Multiple Impacts in Legislative Bills Means More Poverty, Crises

Below is our latest press release issued Monday April, 11, 2011 regarding the impact of the budget proposals on the lives of struggling Minnesotans:

Contact:
Brian Rusche, Executive Director
Direct Office: 612-230-3230
Cell: 612-532-7000
www.jrlc.org

Joint Religious Legislative Coalition Press Release

Multiple Impacts in Legislative Bills Means More Poverty, Crises

St. Paul, April 11, 2011: A broad coalition of Minnesota religious groups says that the budget and tax plans of the Legislature will increase poverty and desperation for families who have already struggled to survive the recession. “Both the House and Senate budget plans include multiple negative impacts on struggling families. We will see it in service reductions, limits on economic opportunity, lost direct assistance, lost access to health care, and direct tax increases,” observed Brian Rusche, executive director of the Joint Religious Legislative Coalition. “The legislature is asking families who are already struggling with their bills to pay for deficit reduction in multiple ways.

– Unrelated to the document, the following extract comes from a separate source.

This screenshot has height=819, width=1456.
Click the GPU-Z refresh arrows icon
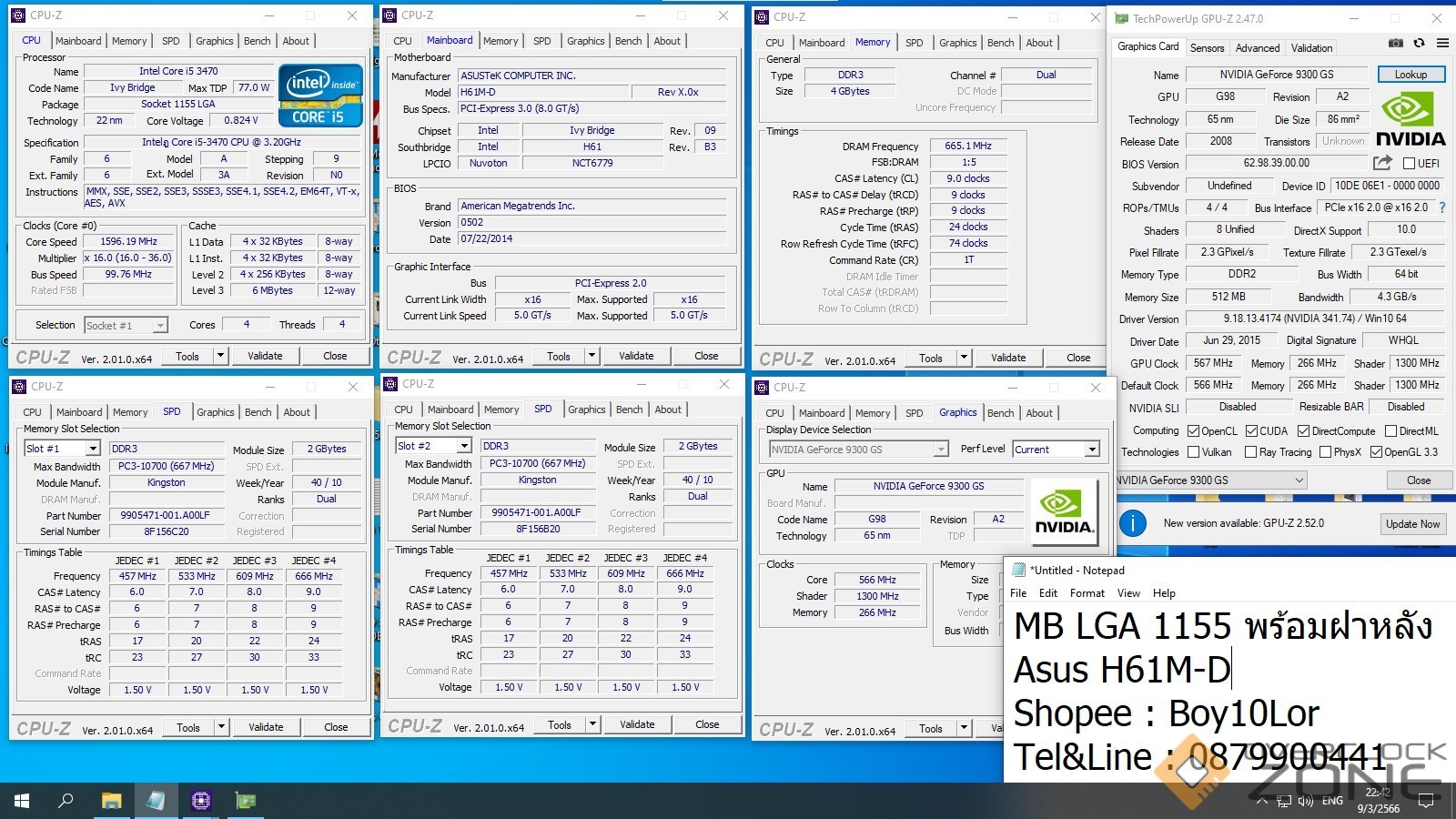1419,43
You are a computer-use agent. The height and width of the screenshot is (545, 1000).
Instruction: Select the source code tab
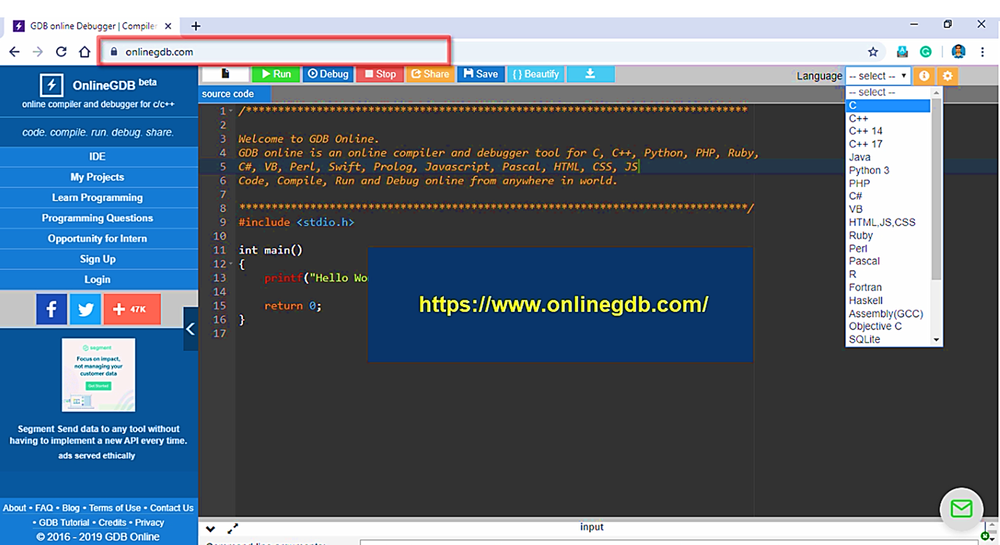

The aggregate impact is unjust, especially given that poor families were hurt most by this recession and did nothing to create this budget shortfall.”

Loss of child care assistance, job training, emergency aid, health coverage, mental health and disability services combined with reductions in the renters credit, more regressive property taxes, increased transit fares, and more expensive post-secondary education are very real budget impacts that seem to pile upon the very same families. “People at lower incomes are being asked to take the brunt of the budget reductions, and it’s happening across the budget bills. The cumulative impact is a tsunami, fast approaching,” said Rusche. He fears “a direct increase in poverty, family crises, children in unstable situations, and more people in desperate circumstances.”

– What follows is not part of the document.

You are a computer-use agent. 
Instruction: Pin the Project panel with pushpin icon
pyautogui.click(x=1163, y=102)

Rev. Doug Mitchell, chair of the Joint Religious Legislative Coalition, is alarmed by the “very stark terms in the budget bills and the damage we will do to children, families, and adults. Our interfaith partners have very grave concerns about putting thousands of families further away from adequate health care, food, and shelter. I fear the landscape of Minnesota will change in ways that will be shameful. Minnesotans are better than this.”

Leaders in the faith community are urging Minnesotans to engage more deeply on the budget shortfall. “Partisan positioning isn’t working,” observed Lutheran Bishop Peter Rogness. “These problems are deeper and more complex than that.” He urges Minnesotans to “recognize the moral value judgments contained in budget decisions, and to remember how God asks us to treat our neighbors. We need to look through that lens at the way our public life is shaped and funded. Our state government supports all of us in many ways.” Rogness expressed concern about the budget bills and their reliance on reducing health care and assistance to people who are ill, poor or vulnerable. “We should insist on fair solutions that build the common good and don’t leave the least able behind.”

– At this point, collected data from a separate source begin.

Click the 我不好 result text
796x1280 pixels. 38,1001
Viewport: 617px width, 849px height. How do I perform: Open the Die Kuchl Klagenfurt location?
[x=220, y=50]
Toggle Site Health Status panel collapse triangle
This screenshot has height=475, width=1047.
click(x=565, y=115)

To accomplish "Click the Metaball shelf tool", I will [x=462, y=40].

Rusche admits disappointment in how the budget bills are shaping up. “The Governor, even with his added revenues, proposed some very painful cuts. I had held out some hope that we would see the legislature adopt creative ideas and some novel approaches in their budget bills. But with few exceptions, we’re looking at a deeper, cuts-only retrenchment proposal and it’s aimed largely at families who are really struggling with low-incomes and a very difficult jobs market.”

The JRLC has consistently called for new revenues, raised fairly to be part of a budget solution. Rusche notes that tax revenues are needed because “state revenues collapsed during the recession, the one-time money is gone, and even the Legislature’s tax bills now rely on huge property tax hikes. The challenge is raising new revenue fairly and how to avert the crises for neighbors who have the least.”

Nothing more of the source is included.